Business

Farmers in clover after stellar year for incomes - but inflation pushes up price of Ulster fry

Pictured at the pre-Balmoral Show media briefing in the Ulster Bank Entrepreneur Accelerator in Belfast city centre are (from left) Ulster Bank's senior agriculture manager Cormac McKervey; Ulster Bank Northern Ireland head Richard Donnan, RUAS chief executive Alan Crowe, and the bank's chief economist Richard Ramsey

THE north's agricultural sector is in clover after a "stellar" last year in which total income from farming (TIFF) surged by 82 per cent in real terms from £254 million to £450 million.

The whopping regional increase, which significantly outperformed the UK as a whole, was mostly down to the weakness of the pound, and is double the average of the past 20 years after accounting for inflation.

And when subsidies are stripped out, there was still a rise of more than 50 per cent in the 2016/17 financial year, according to Ulster Bank's chief economist Richard Ramsey, who was addressing the bank's annual pre-Balmoral Show breakfast (it is the principal sponsor of the May 16-19 event for the 10th year running).

Figures from the Department of Agriculture, Environment and Rural Affairs also point to an expected 73 per cent increase in farm incomes in the 2017/18 financial year just ended.

“It is also a positive story when we look at gross output," Ramsey said.

"Overall, taking into account the various sub-sectors such as dairy, livestock and pigs, there was a 17 per cent increase from 2016 (double the rate of growth in input costs). This was driven in large part by the recovery in the dairy sector, which saw output rise by 46 per cent in monetary terms due to an increase in the price of milk.

“Northern Ireland's farming industry is dominated by the dairy sector, which makes up 32 per cent of gross output in the sector compared just 14 per cent for the UK as a whole, so the strong recovery in this part of the industry has a major effect on overall performance.”

But he cautioned that while the figures for the farming sector are positive, inflation remains one of the main challenges for consumers in 2018, evident in the rising price of food, which makes up a significant proportion of household spending.

And to illustrate the point, he presented the 'Ulster Fry Index', the bank's popular measure of food price inflation, which shows that the price of items making up a cooked breakfast have increased by 2.8 per cent in the last 12 months - the highest jump in five years.

Of the main items in an Ulster fry, bacon and sausages were among the biggest risers, both up 3.8 per cent. Butter was up 7.7 per cent while bread rose 3.9 per cent, but tomatoes, eggs and margarine all saw price falls in the past year.
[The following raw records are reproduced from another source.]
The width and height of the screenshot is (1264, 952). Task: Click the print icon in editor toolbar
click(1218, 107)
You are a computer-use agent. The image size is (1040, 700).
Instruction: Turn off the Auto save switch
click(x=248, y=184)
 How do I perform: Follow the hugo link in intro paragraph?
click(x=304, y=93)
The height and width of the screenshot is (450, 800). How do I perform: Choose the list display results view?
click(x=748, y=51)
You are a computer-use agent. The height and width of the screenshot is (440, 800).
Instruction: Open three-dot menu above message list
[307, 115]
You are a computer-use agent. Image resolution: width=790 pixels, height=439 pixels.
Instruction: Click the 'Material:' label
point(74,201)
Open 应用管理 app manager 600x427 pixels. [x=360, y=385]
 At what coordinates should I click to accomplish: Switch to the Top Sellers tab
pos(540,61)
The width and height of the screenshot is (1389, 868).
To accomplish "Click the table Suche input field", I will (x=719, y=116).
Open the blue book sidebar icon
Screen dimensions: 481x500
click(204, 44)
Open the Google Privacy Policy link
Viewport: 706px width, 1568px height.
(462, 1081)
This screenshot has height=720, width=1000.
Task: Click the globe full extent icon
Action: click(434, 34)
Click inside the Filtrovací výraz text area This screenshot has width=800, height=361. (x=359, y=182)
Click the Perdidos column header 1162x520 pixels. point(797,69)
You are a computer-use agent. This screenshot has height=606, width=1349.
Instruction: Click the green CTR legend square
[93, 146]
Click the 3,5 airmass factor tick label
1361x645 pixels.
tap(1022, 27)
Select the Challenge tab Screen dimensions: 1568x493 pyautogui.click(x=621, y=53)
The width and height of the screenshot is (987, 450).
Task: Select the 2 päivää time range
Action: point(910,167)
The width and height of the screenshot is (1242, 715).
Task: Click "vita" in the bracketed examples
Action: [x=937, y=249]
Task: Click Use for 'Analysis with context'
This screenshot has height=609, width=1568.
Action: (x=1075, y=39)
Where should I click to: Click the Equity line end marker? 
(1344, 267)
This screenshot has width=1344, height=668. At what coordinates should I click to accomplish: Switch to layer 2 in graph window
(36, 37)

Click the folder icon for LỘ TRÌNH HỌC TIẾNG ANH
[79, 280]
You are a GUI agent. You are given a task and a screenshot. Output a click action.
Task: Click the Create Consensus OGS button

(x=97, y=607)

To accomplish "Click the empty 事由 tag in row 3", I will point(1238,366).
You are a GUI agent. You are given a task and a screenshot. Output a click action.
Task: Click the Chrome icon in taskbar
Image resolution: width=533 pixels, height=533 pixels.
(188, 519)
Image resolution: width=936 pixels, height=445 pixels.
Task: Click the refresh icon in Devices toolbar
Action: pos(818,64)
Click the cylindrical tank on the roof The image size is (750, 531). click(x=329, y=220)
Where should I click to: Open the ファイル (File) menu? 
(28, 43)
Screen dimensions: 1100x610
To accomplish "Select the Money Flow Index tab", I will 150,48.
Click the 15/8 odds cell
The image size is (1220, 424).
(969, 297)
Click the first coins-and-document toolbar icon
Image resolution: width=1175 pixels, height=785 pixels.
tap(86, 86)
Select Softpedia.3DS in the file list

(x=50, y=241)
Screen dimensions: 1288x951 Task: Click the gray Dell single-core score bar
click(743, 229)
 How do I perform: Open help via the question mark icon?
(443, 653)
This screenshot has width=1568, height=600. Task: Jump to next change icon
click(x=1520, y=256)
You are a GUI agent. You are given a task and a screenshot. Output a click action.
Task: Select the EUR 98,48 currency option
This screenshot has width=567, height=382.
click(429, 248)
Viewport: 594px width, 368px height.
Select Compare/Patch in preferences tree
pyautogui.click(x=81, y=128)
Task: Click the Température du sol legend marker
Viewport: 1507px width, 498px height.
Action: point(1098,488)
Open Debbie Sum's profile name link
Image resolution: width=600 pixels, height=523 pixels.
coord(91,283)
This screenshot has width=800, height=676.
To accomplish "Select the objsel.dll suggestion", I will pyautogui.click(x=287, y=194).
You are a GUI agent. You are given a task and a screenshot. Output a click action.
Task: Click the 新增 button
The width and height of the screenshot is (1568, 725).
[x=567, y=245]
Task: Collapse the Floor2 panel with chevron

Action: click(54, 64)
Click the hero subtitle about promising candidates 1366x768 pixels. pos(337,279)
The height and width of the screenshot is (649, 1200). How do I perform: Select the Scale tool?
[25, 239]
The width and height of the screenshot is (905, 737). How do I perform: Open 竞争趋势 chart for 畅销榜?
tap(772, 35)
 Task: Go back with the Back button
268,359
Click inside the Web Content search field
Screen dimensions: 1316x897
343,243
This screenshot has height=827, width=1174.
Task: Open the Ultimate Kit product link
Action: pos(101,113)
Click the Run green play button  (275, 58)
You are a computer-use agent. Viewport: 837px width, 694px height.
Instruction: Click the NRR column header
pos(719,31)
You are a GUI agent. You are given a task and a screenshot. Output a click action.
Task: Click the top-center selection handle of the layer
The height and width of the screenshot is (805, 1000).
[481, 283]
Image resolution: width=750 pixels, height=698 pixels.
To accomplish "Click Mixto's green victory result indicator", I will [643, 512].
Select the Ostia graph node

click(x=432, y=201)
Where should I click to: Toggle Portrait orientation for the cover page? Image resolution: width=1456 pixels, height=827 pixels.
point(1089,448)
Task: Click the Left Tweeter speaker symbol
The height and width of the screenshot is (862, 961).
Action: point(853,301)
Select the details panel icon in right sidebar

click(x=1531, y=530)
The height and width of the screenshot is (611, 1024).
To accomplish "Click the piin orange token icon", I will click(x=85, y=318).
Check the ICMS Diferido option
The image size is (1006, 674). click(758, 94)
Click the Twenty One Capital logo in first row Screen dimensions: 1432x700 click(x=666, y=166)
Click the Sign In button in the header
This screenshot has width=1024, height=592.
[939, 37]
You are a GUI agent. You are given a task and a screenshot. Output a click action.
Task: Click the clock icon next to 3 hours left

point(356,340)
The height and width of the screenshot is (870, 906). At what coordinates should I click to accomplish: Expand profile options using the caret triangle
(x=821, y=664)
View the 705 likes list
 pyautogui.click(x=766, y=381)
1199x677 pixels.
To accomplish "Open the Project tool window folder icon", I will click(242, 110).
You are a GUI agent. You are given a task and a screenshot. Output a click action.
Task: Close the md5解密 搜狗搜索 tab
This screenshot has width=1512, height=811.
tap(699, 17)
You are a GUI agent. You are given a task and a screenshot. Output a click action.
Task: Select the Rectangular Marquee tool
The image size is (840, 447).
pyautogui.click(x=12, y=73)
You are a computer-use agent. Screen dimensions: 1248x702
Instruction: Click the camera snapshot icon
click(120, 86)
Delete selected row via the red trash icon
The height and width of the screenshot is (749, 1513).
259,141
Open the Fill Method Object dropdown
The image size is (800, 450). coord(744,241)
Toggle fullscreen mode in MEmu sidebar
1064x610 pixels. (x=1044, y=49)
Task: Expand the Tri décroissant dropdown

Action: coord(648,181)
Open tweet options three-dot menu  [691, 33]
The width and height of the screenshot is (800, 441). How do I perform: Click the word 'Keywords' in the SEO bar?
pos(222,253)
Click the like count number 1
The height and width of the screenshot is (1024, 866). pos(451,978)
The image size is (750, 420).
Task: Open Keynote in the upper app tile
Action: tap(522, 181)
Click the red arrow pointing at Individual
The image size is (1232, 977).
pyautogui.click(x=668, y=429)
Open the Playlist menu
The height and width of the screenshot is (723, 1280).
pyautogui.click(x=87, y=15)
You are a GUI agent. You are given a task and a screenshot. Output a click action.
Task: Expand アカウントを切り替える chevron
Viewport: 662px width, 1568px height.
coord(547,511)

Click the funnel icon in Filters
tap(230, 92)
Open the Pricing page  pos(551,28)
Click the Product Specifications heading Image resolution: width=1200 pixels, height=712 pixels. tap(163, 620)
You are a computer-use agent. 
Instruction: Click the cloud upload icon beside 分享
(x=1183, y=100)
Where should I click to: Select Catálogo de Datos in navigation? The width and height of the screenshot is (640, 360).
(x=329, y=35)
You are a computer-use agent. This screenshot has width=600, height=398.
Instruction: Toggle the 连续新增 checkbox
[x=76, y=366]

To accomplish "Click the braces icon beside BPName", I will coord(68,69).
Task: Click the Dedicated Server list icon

"Those who eat healthier breakfasts will be pleased to hear that smashed avocado is 1.9 per cent cheaper than a year ago while lettuce is down 41 per cent," Ramsey added.

Ulster Bank senior agriculture manager Cormac McKervey said farmers in Northern Ireland are currently keen to borrow money to invest.

“As the fortunes of farmers have improved, particularly in the dairy sector, we are seeing significant demand for investment in land, free range egg units, dairy farm investment and pig finishing units," he told the breakfast.

"We are keen to support this demand and retain a strong appetite to lend to the agriculture sector. Ulster Bank's closer alignment with NatWest has brought significant benefits to us in terms of access to additional expertise and our appetite to lend to farmers is now even greater than before.”